The traditional reading is "creation from nothing." If that's right, there was nothing before Gen 1:1. The authors of Genesis didn't have a modern understanding of space-time, so I'm not sure they'd say there was no time. But if you want to combine a literal reading of Genesis with modern physics (which is kind of an odd combination), you'd probably want to say that even time didn't exist. As to the quotations in post 7, phrases like "before the foundation of the earth" are speaking of things going on in God's realm. Descriptions of that are not likely to be literal. Maybe God's realm has something like time, but if so, it wouldn't be the same dimension as ours, probably.

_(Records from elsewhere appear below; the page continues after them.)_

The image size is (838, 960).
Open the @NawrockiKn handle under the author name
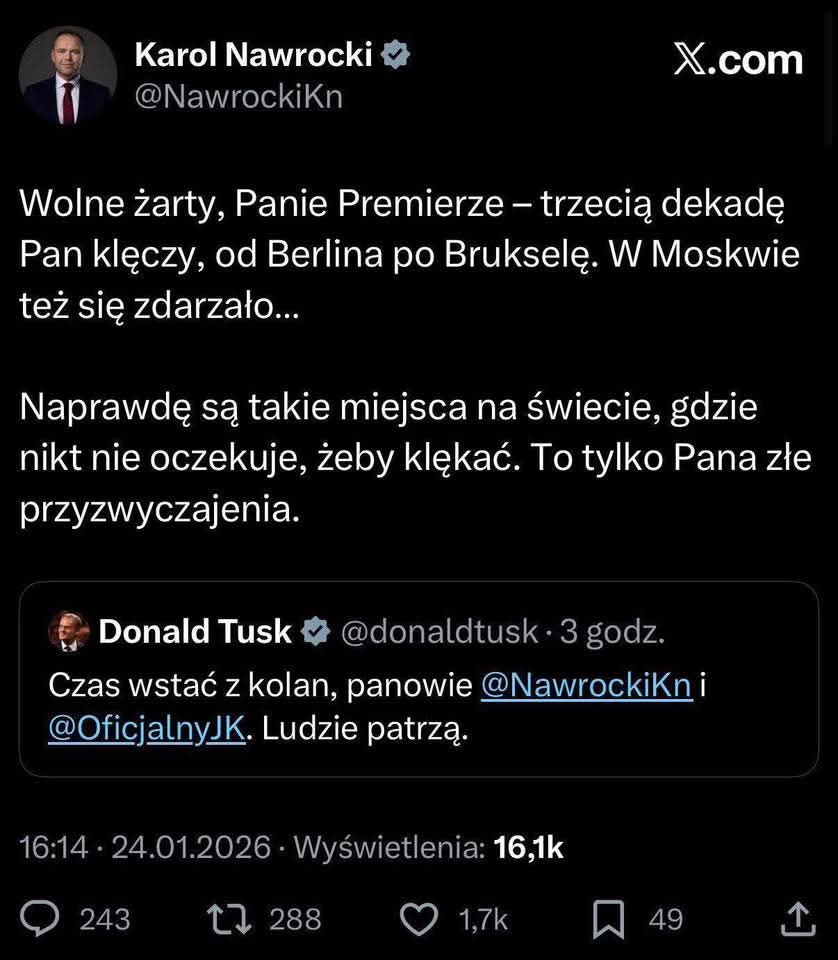pyautogui.click(x=238, y=98)
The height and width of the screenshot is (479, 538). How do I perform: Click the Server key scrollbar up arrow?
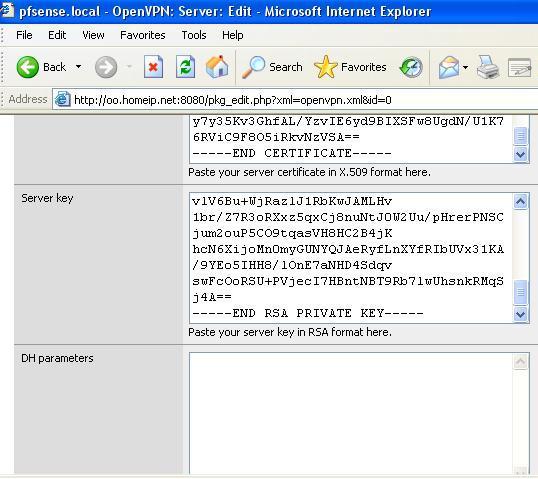(x=520, y=201)
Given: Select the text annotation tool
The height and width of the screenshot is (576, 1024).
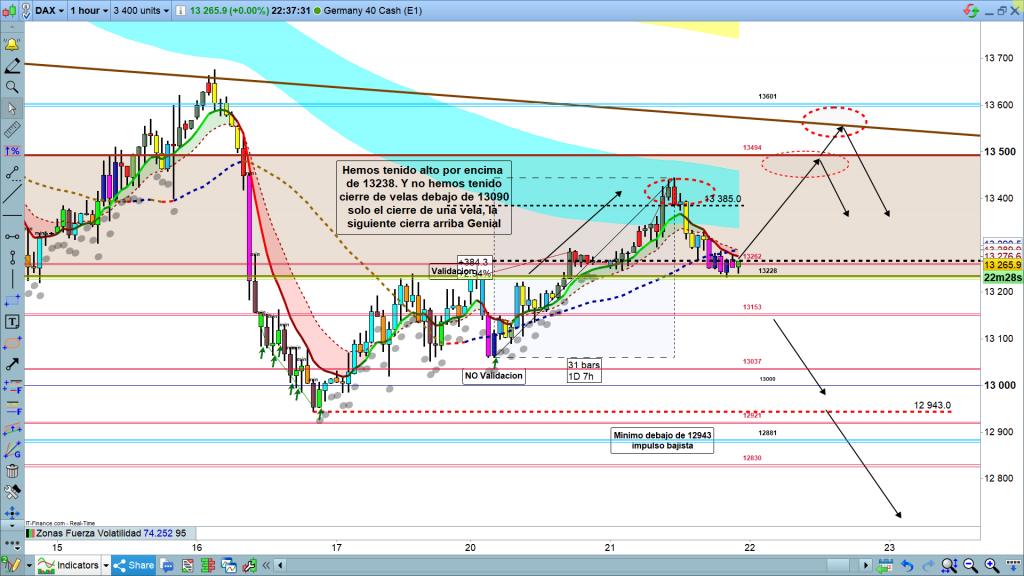Looking at the screenshot, I should [x=12, y=322].
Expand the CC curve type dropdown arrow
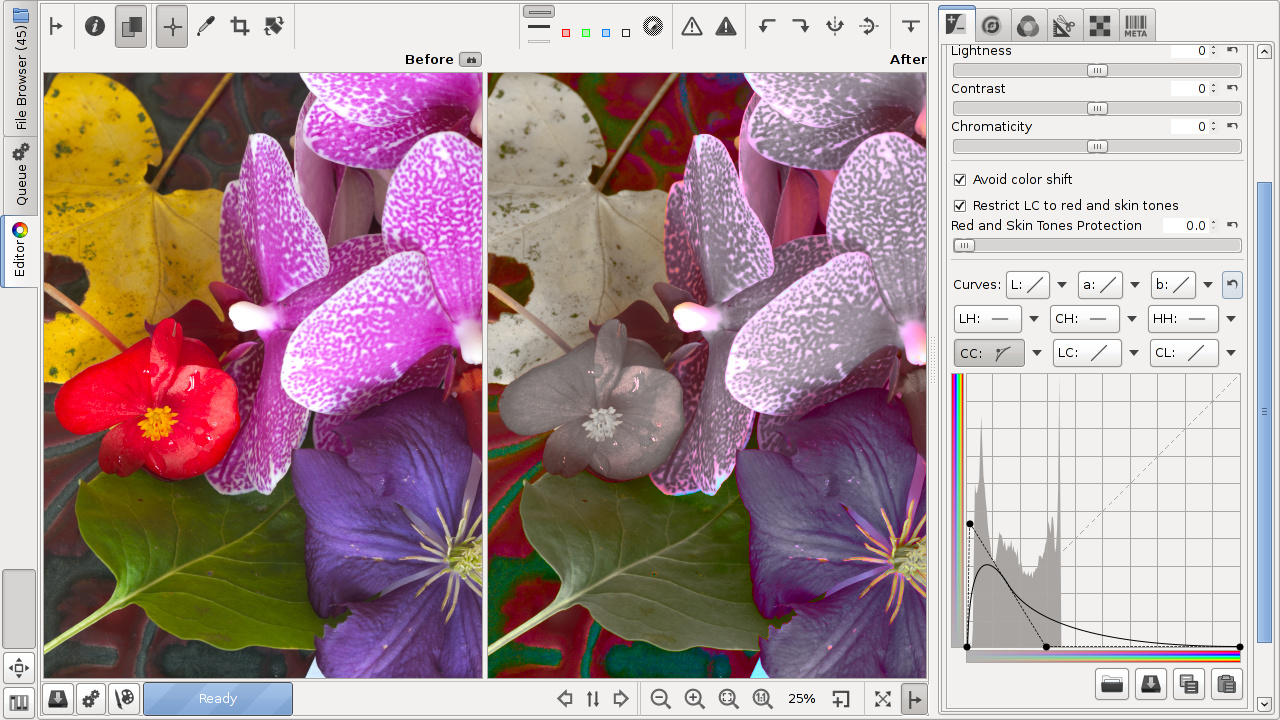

Alternatively, there are signs in the OT of God bringing order from chaos. Gen 1:1 can reasonably be translated "In the beginning when God created the heavens and the earth, 2 the earth was a formless void and darkness covered the face of the deep, while a wind from God swept over the face of the waters." (NRSV) Note that the deep is there, but everything is "formless." In this case there was kind of something there, though I'd say it isn't "real" in quite the sense of the current universe.
However if you don't think Genesis is a historical account of creation, the question probably doesn't make sense. If you accept the scientific account, the earliest thing we know about is the "big bang," though even there we only know about it starting a fraction of a second after the nominal "beginning." But we simply don't know whether there was anything there before, or whether this universe is only part of a bigger system. We have a pretty good understanding of the visible universe back to that fraction of a second after 0, but beyond that, no.